- INFORMATION GIVEN:
******

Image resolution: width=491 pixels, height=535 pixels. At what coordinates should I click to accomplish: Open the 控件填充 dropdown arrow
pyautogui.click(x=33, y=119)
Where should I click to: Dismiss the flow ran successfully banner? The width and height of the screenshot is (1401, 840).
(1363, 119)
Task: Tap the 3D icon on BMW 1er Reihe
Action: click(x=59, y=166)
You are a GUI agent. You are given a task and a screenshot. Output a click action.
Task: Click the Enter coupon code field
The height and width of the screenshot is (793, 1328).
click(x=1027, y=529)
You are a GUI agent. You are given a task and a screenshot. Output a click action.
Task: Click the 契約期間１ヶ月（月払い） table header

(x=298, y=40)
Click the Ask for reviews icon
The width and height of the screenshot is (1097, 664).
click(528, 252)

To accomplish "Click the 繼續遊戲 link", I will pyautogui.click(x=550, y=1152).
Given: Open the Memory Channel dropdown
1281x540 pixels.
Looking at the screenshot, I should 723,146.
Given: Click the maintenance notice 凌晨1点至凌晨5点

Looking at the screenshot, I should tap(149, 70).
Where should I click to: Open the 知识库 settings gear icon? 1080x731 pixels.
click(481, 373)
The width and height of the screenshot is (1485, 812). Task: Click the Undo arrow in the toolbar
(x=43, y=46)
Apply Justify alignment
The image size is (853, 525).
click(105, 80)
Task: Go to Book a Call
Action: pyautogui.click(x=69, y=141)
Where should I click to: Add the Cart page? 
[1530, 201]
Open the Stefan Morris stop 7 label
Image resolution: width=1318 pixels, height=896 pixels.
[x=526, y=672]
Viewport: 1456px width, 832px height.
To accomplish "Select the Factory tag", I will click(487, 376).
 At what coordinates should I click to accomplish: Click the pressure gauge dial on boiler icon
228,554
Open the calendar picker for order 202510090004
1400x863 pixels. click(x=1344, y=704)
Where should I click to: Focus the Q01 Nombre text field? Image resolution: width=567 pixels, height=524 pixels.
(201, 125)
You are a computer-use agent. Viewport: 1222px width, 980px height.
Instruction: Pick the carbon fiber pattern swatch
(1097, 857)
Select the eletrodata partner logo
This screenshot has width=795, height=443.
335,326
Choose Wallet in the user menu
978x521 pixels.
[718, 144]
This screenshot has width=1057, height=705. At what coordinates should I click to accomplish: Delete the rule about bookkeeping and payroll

******

- DESCRIPTION OF THE TASK: Pull every line containing the word "Select" out of the material.

- YOUR SOLUTION:
To accomplish "Select the Factory tag", I will click(487, 376).
Select the eletrodata partner logo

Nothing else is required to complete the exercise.